Андрей Полисадов был загадочной фигурой российской духовной жизни. Происхождение тяготело над ним. Будто какая-то тайная рука то возвышала его, то повергала в опалу. Он награждается орденами Владимира и Анны. Однако имя его таинственно убирается из печати. Даже в «Провинциальном российском некрополе», составленном великим князем Николаем Михайловичем, имя его, обозначенное в оглавлении, затем необъяснимо исчезает со страниц.
Он был отменно образован. Владимирская семинария, где он воспитывался, была в 30-е годы отнюдь не бурсой, а скорее церковным лицеем. В те годы редактором владимирской газеты был Герцен. В семинарии серьезно читались курсы философии и истории. Студенты печатали стихи, в том числе и фигурные.

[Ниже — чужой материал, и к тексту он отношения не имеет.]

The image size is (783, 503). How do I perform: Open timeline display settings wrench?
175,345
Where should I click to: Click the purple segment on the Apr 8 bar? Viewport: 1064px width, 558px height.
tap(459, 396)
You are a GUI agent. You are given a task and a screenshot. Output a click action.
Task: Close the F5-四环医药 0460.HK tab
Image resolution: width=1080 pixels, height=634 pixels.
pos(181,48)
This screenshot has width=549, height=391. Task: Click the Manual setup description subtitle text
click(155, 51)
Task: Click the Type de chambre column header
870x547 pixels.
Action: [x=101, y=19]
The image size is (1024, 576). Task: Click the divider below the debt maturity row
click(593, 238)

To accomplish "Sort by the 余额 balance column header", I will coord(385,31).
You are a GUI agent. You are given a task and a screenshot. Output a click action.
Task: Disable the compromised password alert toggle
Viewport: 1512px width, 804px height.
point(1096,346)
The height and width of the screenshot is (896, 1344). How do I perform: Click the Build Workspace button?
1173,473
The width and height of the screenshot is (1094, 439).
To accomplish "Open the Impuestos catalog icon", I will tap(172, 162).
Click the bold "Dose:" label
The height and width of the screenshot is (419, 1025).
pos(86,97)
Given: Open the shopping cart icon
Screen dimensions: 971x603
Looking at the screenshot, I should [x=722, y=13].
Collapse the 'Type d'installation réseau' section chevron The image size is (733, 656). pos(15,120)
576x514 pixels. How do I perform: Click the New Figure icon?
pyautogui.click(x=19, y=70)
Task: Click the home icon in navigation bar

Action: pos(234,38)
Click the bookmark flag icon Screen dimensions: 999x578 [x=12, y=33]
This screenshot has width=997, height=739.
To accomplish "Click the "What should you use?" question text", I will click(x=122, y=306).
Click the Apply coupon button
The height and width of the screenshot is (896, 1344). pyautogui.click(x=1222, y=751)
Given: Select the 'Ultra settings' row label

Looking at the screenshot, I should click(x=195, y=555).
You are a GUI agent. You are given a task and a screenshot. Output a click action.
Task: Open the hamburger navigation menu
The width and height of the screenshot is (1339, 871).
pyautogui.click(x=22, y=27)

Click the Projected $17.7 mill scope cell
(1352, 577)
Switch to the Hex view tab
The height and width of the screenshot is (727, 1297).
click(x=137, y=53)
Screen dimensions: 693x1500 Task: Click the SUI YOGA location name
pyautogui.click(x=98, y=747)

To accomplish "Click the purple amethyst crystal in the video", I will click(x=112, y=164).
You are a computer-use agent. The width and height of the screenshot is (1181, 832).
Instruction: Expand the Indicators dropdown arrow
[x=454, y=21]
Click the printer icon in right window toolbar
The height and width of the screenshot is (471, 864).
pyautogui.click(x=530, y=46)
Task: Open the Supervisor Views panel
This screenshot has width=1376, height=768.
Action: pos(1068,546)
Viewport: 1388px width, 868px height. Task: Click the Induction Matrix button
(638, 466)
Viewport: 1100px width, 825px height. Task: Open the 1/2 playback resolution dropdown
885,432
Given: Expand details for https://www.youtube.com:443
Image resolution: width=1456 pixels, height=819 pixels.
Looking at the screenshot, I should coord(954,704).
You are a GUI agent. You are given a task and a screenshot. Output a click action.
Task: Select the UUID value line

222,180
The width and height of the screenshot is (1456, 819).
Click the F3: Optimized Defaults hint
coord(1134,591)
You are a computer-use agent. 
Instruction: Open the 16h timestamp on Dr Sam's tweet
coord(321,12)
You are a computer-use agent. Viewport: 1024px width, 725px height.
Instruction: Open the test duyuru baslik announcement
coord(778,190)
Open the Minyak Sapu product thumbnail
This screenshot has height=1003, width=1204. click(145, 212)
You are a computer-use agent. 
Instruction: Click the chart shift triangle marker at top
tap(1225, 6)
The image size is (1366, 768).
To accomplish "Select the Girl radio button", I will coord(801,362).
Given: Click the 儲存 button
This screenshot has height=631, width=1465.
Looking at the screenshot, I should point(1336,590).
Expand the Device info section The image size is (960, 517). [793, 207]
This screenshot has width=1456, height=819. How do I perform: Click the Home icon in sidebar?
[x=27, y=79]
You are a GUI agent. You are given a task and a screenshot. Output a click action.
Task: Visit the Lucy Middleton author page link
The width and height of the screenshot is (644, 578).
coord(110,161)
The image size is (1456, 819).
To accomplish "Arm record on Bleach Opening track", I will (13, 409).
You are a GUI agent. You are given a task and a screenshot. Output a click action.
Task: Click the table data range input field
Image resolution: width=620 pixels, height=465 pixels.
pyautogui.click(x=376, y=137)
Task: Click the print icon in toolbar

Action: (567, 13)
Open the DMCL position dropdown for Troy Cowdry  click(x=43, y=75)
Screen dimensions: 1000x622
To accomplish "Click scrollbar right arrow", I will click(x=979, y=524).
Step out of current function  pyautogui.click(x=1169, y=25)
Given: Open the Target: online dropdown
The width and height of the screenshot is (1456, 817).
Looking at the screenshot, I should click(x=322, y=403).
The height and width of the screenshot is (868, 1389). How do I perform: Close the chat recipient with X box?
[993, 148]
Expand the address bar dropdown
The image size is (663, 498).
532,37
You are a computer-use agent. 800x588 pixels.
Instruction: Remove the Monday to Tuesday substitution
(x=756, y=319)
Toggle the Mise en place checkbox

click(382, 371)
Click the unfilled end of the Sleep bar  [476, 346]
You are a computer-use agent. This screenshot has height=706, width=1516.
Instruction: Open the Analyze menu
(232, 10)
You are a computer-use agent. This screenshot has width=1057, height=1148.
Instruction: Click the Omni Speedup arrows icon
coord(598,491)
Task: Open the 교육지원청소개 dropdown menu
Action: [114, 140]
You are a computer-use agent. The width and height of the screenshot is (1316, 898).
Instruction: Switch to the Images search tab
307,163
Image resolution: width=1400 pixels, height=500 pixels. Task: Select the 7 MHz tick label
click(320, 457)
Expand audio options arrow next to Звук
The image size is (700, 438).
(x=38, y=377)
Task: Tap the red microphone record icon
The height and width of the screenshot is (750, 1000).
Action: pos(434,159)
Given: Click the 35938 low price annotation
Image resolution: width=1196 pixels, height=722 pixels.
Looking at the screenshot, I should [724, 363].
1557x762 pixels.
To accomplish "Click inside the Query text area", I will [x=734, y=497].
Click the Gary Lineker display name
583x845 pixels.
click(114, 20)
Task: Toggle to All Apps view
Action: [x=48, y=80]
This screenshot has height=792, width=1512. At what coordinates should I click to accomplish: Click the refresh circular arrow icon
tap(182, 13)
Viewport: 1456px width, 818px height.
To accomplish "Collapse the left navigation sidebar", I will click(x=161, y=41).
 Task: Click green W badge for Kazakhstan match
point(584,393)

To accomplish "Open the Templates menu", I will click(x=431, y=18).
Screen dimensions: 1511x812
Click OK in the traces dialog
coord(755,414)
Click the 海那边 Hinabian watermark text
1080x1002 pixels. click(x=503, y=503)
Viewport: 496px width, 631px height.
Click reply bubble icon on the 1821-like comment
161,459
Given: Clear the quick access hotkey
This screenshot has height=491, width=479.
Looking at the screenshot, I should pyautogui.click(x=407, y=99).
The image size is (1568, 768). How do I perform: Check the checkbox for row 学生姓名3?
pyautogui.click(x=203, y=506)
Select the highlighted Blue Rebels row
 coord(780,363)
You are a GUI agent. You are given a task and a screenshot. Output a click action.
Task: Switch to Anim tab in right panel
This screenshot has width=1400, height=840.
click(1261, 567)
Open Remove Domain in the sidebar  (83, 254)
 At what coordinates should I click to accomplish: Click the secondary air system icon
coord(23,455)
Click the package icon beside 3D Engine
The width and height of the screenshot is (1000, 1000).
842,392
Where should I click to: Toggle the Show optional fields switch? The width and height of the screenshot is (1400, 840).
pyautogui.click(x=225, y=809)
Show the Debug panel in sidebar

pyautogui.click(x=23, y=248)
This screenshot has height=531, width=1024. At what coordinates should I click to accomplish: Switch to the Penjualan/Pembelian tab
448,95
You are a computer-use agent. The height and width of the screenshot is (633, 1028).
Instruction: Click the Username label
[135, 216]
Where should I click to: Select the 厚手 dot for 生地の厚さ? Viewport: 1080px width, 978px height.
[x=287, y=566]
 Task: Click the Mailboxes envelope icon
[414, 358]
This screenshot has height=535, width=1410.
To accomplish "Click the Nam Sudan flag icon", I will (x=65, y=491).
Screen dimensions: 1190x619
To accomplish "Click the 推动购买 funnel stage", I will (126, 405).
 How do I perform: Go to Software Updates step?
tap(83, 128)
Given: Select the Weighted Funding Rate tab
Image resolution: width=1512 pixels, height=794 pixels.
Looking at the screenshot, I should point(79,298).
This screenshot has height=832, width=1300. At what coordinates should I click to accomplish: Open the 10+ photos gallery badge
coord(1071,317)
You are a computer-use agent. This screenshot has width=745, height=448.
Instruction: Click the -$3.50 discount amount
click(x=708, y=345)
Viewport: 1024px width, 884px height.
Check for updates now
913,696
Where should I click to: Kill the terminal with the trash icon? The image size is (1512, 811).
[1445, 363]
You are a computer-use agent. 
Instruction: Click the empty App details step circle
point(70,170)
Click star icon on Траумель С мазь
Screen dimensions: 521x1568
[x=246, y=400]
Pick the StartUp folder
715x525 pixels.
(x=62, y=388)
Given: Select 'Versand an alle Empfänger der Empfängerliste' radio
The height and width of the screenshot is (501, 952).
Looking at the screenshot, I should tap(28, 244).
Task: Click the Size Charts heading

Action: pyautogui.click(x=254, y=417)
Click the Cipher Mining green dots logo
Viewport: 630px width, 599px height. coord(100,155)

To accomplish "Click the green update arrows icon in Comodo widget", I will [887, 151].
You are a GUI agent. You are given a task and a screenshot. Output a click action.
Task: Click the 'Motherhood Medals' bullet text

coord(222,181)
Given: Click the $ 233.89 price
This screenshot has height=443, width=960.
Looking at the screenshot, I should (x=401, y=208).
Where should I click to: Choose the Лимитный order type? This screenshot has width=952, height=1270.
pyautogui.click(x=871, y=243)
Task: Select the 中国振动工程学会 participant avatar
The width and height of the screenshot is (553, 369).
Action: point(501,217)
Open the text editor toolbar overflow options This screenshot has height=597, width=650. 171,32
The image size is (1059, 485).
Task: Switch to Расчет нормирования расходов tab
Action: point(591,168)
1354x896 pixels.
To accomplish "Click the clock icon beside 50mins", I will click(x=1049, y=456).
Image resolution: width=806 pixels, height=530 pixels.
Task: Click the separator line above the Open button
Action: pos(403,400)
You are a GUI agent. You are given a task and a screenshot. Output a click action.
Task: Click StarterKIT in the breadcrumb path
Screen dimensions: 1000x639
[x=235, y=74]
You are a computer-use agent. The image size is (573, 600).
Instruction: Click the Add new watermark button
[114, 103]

Сохранились стихи Полисадова. Уже будучи в Муроме, он оставил труд о местных речениях и обычаях, за который был отмечен Академией наук. Его поразило сходство славянских слов с грузинскими — «птах» аукался с грузинским «пхта», «тьма» (то есть десять тысяч) отзывалось «тма», «лар» — «ларец»… Суздальская речушка Кза серебряно бежала от грузинского слова «гза», что означает «дорога». Зевая, муромцы крестили рты так же, как это делали имеретинские крестьяне. А на второй день пасхи на могилы здесь клали красные яйца — все возвращало к обычаям его края.
Документы свидетельствуют, что шеф жандармов генерал от кавалерии Дубельт лично занимался судьбой Полисадова. Сохранилась обширная переписка братьев.
У Брокгауза и Ефрона можно прочитать, что названый брат Полисадова Иоанн, с которым они были близки, стал известным проповедником в Исаакиевском соборе. Весь Петербург собирался на его проповеди. Двоюродный брат его Василий, богослов, был главой миссионерской церкви в Берлине. Печатал свои труды на французском и немецком. Интересны его работы о Платоне.
В своих литературных трудах Андрей Палисадов описывает «непроходимые муромские леса, изобилующие раскольниками», поле, рощу и «раздольную Оку». Описывает он дочь свою Машу, будущую мою прабабку — «сметливую, довольно образованную и очень пригожую».
Встречаясь с низостью, он пером смиряет гнев свой — прямо хоть сейчас печатай! «Они не могли простить ему, что он затмевал их своими достоинствами. Тяжело рассказывать все бесчисленные клеветы, кляузы и гонения, тайно и явно воздвигнутые на человека. Человек дрожит над временем, как скупец над златом, а необходимость защищать собственную честь заставляет писать объяснение на лукаво и бессовестно выдуманный рапорт или донос». И далее о доносчике: «Бог с ним! Пусть бичует меня. Опомнится авось и сам. Конь бьет и задом и передом, а дело идет своим чередом».
(Предисловие А. Полисадова к «Кругу поучений». СПб., издание книготорговца И. Л. Тузова, 1885).
Музыка была его отдохновением. И опять в трехголосном древнеславянском песнопении слышалось ему эхо грузинских древних народных хоров. «И, может быть, — думалось ему, — полифонные «ангелоподобные» хоры донеслись к нам не от греков, чье пенье унисонное, а от грузин, а к тем — от халдов?»
В 80-е годы Полисадов покровительствовал исканиям неугомонного Ивана Лаврова, который изобрел особый «гармонический звон в колокола», названный им с вызовом «самозвоном», и взял фаната в свою обитель. И не без влияния Полисадова графская семья Уваровых, с которой он был близок, увлеклась изучением археологии Кавказа. По инициативе Уваровой в 90-х годах был реставрирован храм Свети Цховели.